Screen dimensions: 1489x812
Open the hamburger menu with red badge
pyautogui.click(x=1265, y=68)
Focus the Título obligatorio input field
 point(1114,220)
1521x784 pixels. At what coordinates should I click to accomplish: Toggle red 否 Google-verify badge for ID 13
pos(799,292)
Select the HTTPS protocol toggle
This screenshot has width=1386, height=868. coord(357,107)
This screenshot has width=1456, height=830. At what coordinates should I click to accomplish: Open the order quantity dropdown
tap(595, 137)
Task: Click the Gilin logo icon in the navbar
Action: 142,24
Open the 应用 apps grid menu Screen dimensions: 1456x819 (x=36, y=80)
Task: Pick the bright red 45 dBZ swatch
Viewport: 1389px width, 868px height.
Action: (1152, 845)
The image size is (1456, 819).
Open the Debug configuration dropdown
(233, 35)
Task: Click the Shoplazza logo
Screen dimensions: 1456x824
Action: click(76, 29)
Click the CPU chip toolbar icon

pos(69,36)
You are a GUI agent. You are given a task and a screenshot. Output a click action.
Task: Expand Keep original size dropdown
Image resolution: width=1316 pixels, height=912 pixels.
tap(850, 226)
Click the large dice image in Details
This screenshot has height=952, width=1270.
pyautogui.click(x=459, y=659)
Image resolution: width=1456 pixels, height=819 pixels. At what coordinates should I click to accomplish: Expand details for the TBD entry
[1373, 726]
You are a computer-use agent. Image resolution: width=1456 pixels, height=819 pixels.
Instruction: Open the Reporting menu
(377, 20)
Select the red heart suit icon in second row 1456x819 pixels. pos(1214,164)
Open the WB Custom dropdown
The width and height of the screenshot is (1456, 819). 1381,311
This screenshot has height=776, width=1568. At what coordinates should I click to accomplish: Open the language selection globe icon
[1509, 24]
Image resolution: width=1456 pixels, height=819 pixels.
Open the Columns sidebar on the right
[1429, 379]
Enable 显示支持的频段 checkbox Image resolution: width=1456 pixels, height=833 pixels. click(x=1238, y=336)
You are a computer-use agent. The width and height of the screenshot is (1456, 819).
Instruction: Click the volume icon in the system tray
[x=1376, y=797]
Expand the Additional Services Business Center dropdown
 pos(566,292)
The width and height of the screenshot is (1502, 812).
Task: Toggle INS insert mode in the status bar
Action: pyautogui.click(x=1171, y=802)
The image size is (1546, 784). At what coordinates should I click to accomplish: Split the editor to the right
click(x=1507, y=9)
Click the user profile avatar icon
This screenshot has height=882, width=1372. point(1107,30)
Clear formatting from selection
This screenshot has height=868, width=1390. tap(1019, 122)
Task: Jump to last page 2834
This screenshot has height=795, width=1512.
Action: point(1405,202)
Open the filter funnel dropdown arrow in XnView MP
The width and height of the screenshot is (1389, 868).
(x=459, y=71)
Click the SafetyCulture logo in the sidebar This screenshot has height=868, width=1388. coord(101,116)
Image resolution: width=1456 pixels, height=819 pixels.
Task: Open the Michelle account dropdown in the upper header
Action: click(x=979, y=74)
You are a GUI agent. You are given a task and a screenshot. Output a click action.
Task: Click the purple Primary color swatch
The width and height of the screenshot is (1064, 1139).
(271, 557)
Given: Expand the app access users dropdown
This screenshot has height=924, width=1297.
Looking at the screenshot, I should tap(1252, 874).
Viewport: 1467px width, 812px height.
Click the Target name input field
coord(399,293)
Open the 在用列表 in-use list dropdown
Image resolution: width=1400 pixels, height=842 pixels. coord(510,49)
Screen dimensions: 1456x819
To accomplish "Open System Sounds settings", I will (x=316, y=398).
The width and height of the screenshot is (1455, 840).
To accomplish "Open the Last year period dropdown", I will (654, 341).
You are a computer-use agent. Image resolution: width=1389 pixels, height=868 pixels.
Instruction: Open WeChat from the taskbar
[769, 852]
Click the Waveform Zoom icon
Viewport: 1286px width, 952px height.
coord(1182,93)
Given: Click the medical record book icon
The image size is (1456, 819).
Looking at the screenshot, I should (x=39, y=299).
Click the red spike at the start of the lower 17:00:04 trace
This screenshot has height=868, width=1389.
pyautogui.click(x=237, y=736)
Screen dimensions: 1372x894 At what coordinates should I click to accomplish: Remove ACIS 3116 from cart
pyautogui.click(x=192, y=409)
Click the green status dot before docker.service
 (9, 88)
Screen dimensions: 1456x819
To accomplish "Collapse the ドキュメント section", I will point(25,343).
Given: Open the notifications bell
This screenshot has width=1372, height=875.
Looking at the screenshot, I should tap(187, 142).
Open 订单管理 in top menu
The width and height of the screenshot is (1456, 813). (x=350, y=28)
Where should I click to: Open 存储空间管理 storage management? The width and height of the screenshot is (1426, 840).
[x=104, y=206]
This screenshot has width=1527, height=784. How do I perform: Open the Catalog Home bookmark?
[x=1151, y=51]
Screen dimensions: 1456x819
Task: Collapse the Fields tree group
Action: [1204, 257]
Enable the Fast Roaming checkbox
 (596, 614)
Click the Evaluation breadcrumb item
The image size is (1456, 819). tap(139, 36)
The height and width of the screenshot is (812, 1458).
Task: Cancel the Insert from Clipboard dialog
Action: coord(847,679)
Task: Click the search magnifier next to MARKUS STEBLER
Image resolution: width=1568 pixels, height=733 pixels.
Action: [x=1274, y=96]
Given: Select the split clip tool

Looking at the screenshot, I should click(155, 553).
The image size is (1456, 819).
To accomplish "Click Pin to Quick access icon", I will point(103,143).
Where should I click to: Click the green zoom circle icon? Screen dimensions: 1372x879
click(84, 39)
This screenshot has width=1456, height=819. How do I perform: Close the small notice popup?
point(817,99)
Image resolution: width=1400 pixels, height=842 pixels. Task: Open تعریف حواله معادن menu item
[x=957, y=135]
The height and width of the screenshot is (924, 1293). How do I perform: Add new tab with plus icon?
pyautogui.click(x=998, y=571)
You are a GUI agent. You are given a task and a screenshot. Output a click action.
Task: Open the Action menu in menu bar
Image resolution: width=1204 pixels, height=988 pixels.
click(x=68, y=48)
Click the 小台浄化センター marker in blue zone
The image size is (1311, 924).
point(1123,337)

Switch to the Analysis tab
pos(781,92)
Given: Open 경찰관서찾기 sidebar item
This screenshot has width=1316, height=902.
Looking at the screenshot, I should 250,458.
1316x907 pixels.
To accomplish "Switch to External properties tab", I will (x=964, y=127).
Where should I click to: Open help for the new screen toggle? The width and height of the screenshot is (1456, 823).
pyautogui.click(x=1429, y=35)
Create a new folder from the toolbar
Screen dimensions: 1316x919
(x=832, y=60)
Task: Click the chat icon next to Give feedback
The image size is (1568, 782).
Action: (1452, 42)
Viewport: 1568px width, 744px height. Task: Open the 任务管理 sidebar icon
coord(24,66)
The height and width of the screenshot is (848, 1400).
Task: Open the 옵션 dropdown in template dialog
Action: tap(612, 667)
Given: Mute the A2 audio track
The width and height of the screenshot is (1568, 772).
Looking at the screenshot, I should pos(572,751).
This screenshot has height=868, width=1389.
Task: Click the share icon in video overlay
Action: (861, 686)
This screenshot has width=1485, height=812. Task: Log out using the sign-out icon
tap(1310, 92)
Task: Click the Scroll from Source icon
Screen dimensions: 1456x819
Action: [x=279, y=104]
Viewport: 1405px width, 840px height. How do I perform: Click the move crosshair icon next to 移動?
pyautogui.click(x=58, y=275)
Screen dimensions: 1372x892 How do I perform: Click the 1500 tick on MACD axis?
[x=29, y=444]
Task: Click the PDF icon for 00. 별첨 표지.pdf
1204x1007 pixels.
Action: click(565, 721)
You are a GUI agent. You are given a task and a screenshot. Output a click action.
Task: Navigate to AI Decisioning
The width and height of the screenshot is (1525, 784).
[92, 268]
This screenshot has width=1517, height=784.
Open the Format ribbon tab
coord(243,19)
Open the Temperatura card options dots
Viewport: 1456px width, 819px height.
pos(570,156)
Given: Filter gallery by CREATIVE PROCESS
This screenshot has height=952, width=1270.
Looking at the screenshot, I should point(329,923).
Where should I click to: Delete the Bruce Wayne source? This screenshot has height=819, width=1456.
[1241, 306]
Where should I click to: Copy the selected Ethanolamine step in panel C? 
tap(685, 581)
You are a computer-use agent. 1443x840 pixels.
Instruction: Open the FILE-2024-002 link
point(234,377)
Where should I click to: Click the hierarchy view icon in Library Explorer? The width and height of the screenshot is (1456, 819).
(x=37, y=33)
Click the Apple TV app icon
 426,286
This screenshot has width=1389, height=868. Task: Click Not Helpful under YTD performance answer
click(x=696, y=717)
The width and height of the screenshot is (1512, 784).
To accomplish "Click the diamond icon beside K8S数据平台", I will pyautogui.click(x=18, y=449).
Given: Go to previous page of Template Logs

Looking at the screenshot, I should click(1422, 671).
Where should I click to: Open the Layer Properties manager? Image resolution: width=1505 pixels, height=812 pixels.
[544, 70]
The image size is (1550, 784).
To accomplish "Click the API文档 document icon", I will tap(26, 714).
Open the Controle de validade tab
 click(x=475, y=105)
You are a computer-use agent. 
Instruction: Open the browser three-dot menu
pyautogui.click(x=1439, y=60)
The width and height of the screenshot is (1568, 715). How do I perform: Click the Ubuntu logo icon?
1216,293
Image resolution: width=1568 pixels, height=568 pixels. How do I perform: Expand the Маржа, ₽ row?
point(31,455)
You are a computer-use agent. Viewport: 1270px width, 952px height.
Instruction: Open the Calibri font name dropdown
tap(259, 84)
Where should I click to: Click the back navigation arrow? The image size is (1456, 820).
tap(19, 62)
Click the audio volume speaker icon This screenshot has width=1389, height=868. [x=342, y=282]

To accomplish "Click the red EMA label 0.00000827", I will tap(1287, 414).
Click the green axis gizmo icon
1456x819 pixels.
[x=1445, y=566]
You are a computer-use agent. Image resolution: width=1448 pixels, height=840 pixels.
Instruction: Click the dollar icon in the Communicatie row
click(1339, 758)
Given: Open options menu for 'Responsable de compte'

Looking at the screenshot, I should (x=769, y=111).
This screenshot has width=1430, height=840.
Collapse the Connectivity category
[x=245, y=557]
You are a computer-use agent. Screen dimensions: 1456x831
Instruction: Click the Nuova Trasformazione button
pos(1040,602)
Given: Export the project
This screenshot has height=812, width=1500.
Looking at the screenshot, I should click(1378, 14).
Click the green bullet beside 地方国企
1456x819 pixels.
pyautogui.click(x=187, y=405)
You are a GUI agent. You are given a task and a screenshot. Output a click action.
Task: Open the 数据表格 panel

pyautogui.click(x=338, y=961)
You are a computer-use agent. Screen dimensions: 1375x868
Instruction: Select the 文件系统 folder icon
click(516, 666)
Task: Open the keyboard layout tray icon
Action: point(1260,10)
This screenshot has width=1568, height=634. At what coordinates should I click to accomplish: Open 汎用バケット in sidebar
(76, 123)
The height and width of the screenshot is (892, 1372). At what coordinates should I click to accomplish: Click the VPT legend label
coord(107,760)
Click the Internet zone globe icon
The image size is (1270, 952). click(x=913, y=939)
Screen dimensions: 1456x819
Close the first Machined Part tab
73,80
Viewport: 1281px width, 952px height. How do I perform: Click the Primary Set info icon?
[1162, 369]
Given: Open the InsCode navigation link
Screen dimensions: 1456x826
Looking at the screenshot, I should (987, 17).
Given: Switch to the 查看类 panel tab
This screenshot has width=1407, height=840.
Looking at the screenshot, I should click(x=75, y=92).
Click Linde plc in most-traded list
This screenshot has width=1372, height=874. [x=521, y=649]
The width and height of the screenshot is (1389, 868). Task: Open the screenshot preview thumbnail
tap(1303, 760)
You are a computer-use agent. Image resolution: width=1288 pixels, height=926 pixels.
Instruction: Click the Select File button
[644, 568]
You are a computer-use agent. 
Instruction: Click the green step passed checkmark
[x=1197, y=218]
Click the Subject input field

-- Aim of the task --
Copy exactly the lines that run from the one containing "Viewport: 1281px width, 952px" to the last line of the listing, both included, and nothing more.

-- Answer section --
Viewport: 1281px width, 952px height. How do I perform: Click the Primary Set info icon?
[1162, 369]
Given: Open the InsCode navigation link
Screen dimensions: 1456x826
Looking at the screenshot, I should (987, 17).
Given: Switch to the 查看类 panel tab
This screenshot has width=1407, height=840.
Looking at the screenshot, I should click(x=75, y=92).
Click Linde plc in most-traded list
This screenshot has width=1372, height=874. [x=521, y=649]
The width and height of the screenshot is (1389, 868). Task: Open the screenshot preview thumbnail
tap(1303, 760)
You are a computer-use agent. Image resolution: width=1288 pixels, height=926 pixels.
Instruction: Click the Select File button
[644, 568]
You are a computer-use agent. 
Instruction: Click the green step passed checkmark
[x=1197, y=218]
Click the Subject input field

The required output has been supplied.